En janvier 2011, à l’aube de la révolution tunisienne, Hillary Clinton avait mis en garde les régimes du Golfe contre leur immobilisme : "Les fondations de la région sont en train de s’enfoncer dans le sable", avait-elle dit. Mais les Etats-Unis, avaient hésité sur la conduite à suivre face au printemps arabe. A peine Clinton avait-elle déclaré le régime d’Hosni Moubarak "stable" que la Maison Blanche le lâchait brutalement. En Lybie, Washington montait dans le train mis en marche par la France pour participer à une intervention internationale. En Syrie, Clinton avait loué les qualités de "réformateur" de Bachir al Assad,  avant que Washington ne fournisse une aide logistique aux insurgés…

Enfin, les derniers mois de son mandat resteront marqués par l’affaire de Benghazi, qui a coûté la vie à quatre employés du son département dont un ambassadeur.
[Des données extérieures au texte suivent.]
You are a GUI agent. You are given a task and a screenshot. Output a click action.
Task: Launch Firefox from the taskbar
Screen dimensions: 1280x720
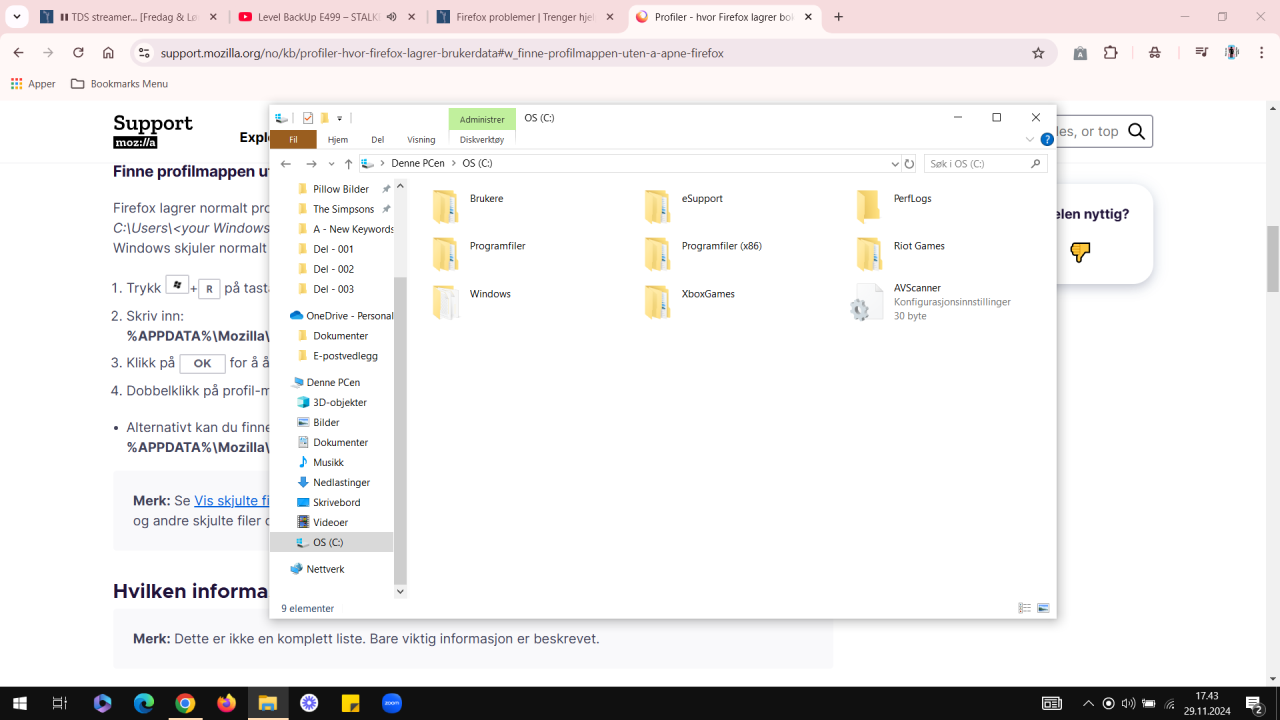click(226, 703)
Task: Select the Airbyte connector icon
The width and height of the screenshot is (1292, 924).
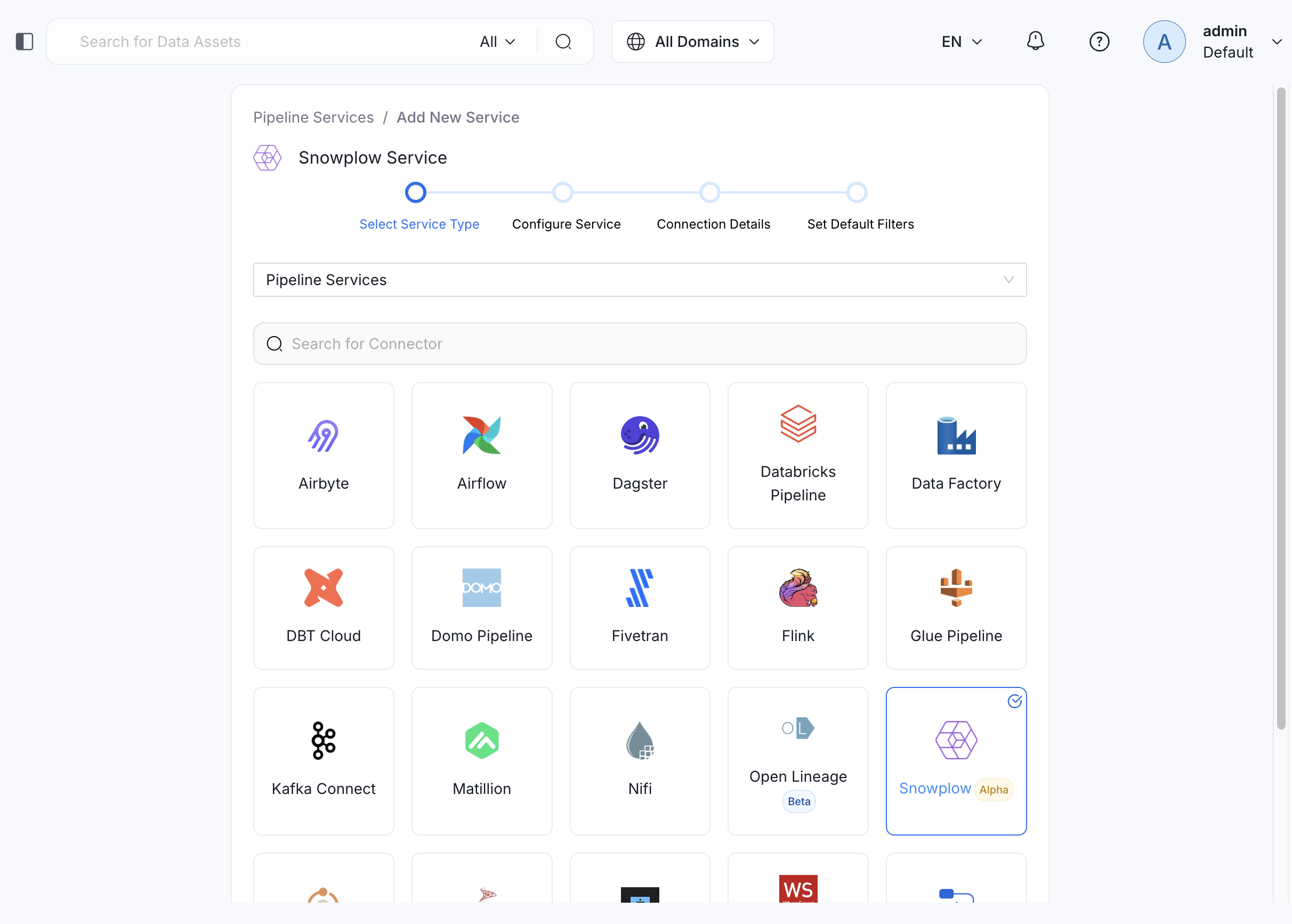Action: (324, 435)
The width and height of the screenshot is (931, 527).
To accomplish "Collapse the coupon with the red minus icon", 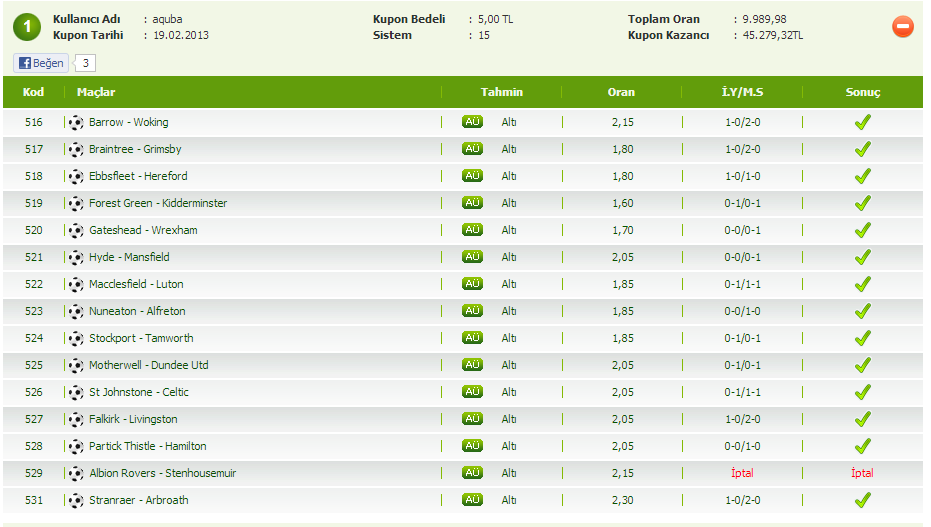I will 902,27.
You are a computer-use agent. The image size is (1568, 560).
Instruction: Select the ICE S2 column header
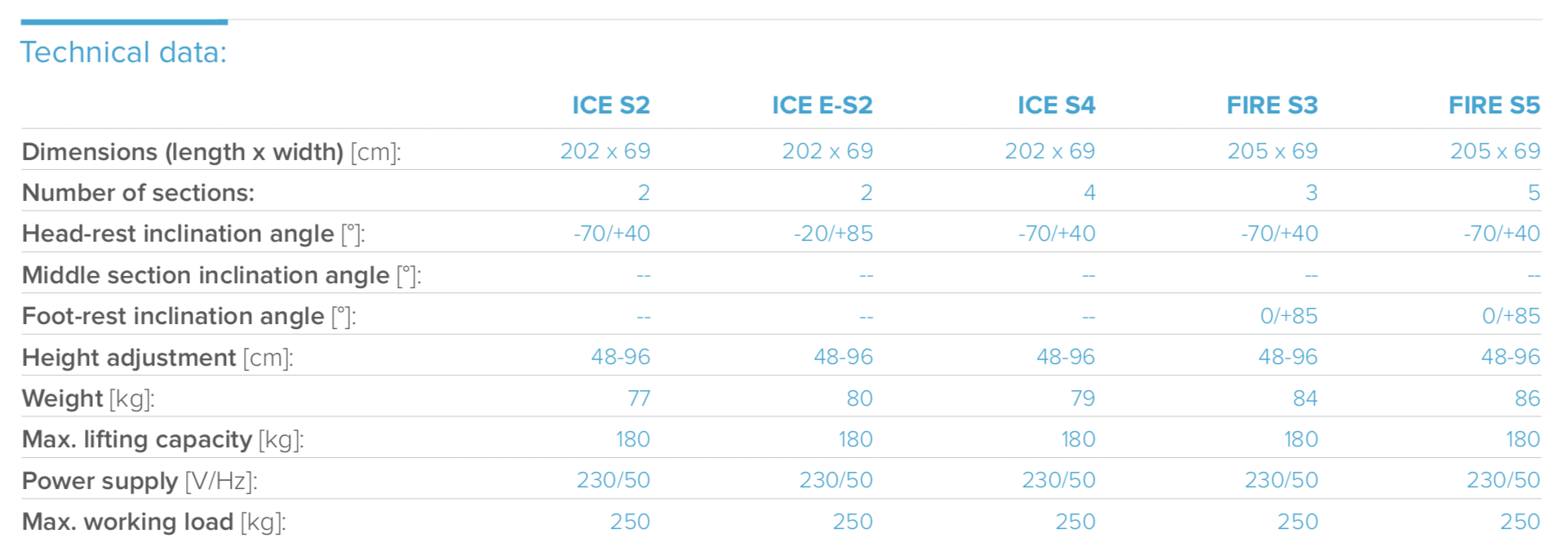coord(610,105)
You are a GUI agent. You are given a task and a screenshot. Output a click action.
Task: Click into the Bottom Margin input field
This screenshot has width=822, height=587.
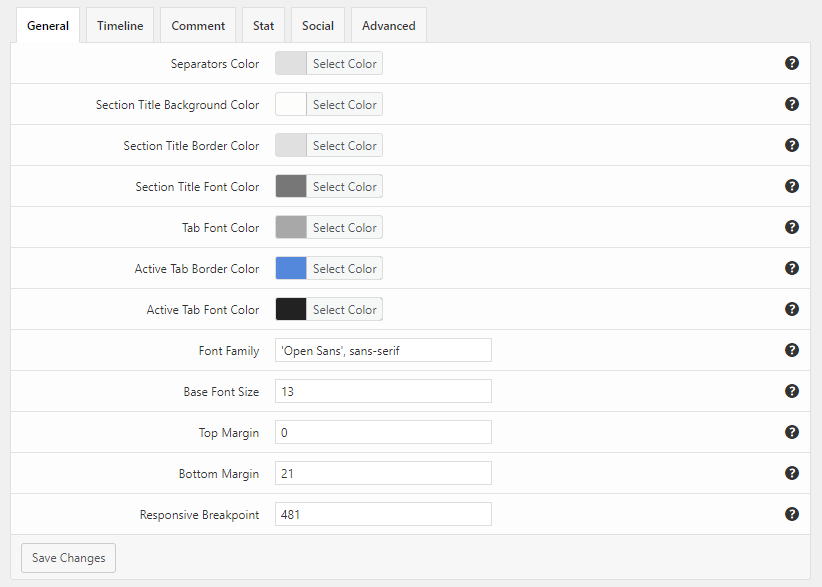[383, 474]
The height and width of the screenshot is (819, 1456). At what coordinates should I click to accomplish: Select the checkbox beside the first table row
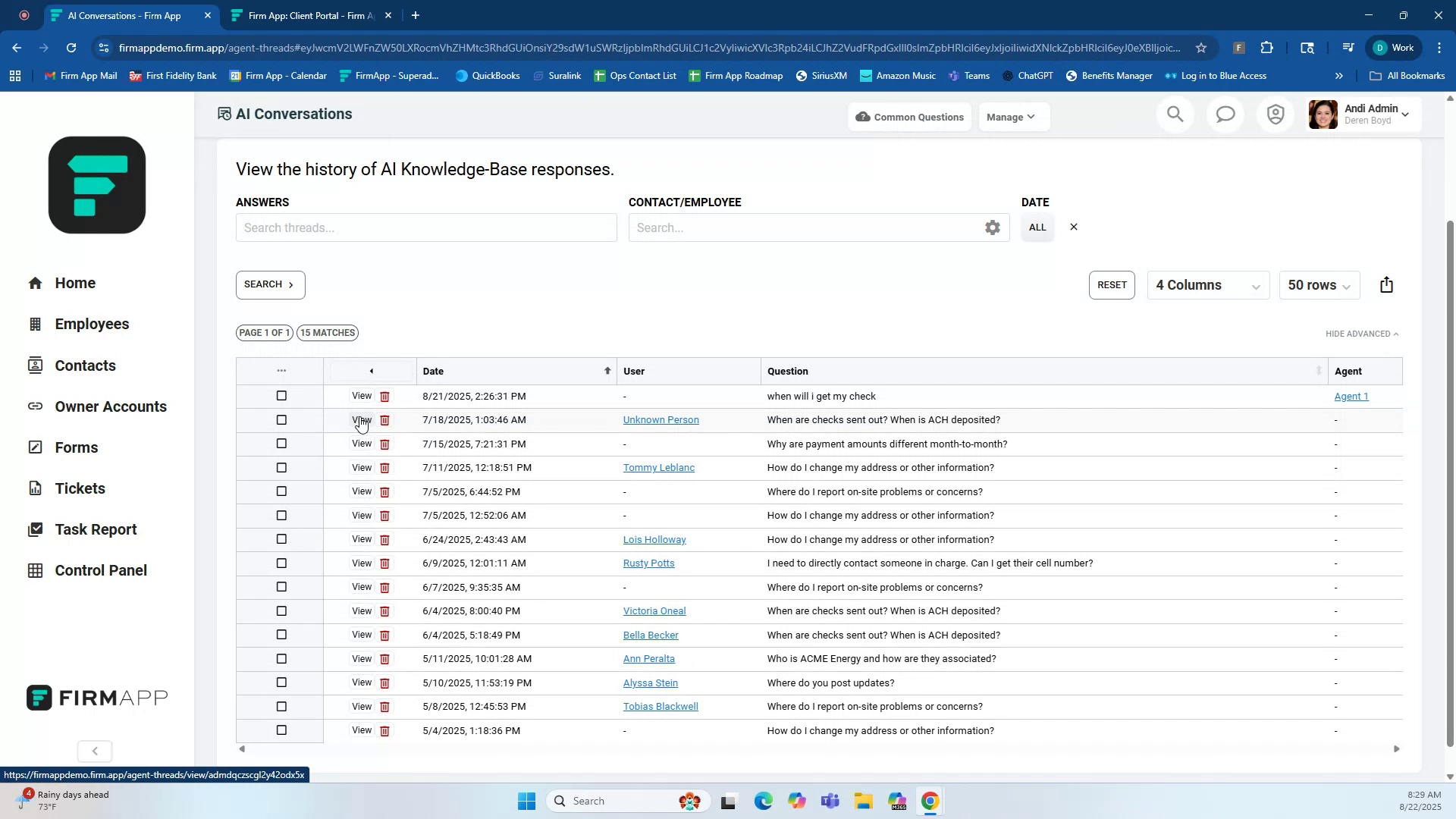coord(281,396)
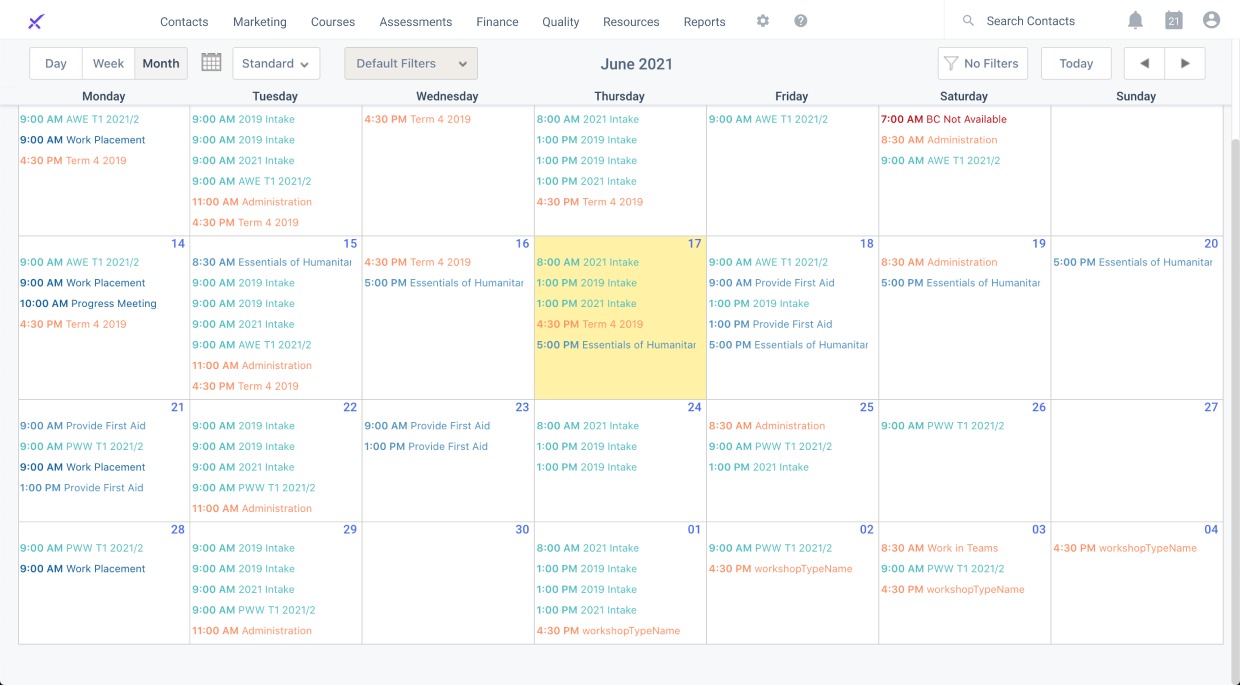Go to previous month with the left arrow

[1144, 63]
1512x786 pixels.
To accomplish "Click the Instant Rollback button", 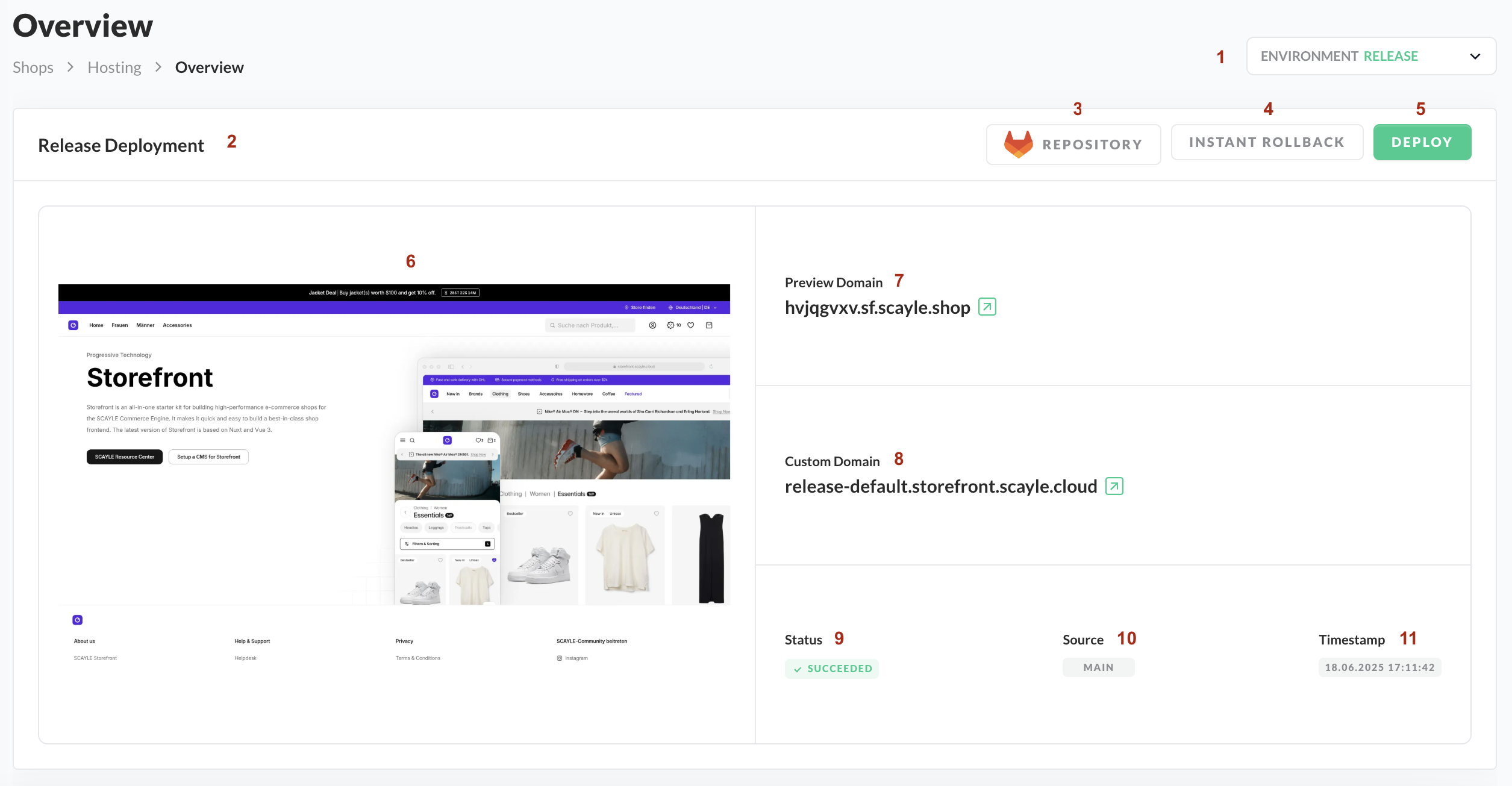I will click(x=1266, y=143).
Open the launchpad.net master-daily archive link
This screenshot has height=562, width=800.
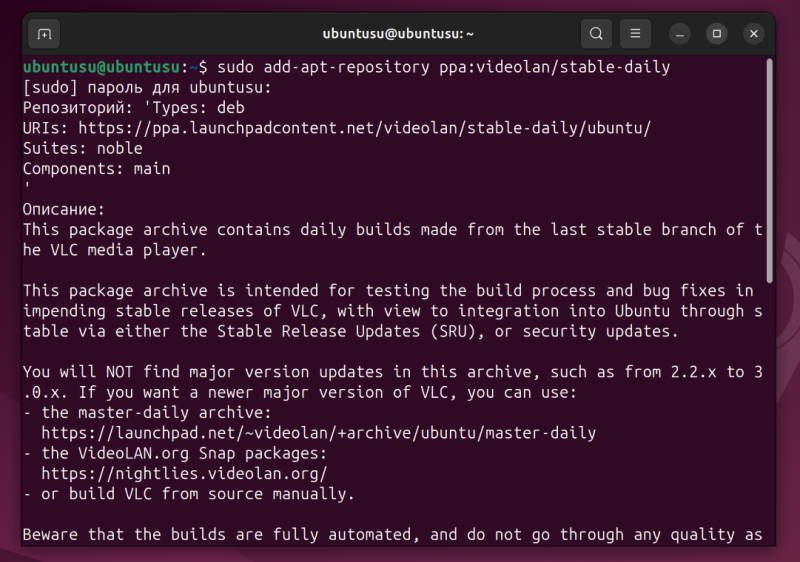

Sa pire épreuve. Un échec qu’elle a assumé, au-delà du nécessaire, pour ne pas nuire au président, alors en pleine campagne électorale. Echec politique, car les Etats-Unis ont pêché par optimisme en Libye. Echec administratif, car la mission de Benghazi avait demandé des renforts de sécurité qui n’ont pas été octroyés.

La bataille de la diplomatie c’est aussi la bataille du budget. Cette bataille-là a été perdue par Hillary Clinton. Le département d’Etat bénéficie d’un budget qui représente à peine 10% de celui de la Défense : 50 milliards de dollars contre près de 600.

John Kerry ne changera pas ce rapport de force. Mais sa nomination pourrait bien profiter des circonstances du moment. Le Pentagone, reste sous la menace de 1 000 milliards de dollars de coupes budgétaires sur dix ans (cet aspect de la "falaise fiscale" n’a pas été résolu et ces coupes bien que "suspendues" sont toujours à l’ordre du jour). L’appareil militaire pourrait connaitre une période prolongée de vaches très maigres ! De quoi laisser plus de place à une diplomatie beaucoup moins avide de dollars.